Records of locating words and elements:
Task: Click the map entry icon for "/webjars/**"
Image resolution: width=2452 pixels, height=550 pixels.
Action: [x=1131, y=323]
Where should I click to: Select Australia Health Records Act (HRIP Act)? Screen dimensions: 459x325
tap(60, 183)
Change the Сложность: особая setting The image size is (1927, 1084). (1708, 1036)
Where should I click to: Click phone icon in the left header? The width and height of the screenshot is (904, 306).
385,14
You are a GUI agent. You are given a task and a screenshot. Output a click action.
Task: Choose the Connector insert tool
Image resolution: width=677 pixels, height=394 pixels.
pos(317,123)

Task description: Rewrite the records above as a JSON list of strings, with each line as one string and no blank lines.

Finished answer:
[
  "Task: Click the map entry icon for \"/webjars/**\"",
  "Image resolution: width=2452 pixels, height=550 pixels.",
  "Action: [x=1131, y=323]",
  "Where should I click to: Select Australia Health Records Act (HRIP Act)? Screen dimensions: 459x325",
  "tap(60, 183)",
  "Change the Сложность: особая setting The image size is (1927, 1084). (1708, 1036)",
  "Where should I click to: Click phone icon in the left header? The width and height of the screenshot is (904, 306).",
  "385,14",
  "You are a GUI agent. You are given a task and a screenshot. Output a click action.",
  "Task: Choose the Connector insert tool",
  "Image resolution: width=677 pixels, height=394 pixels.",
  "pos(317,123)"
]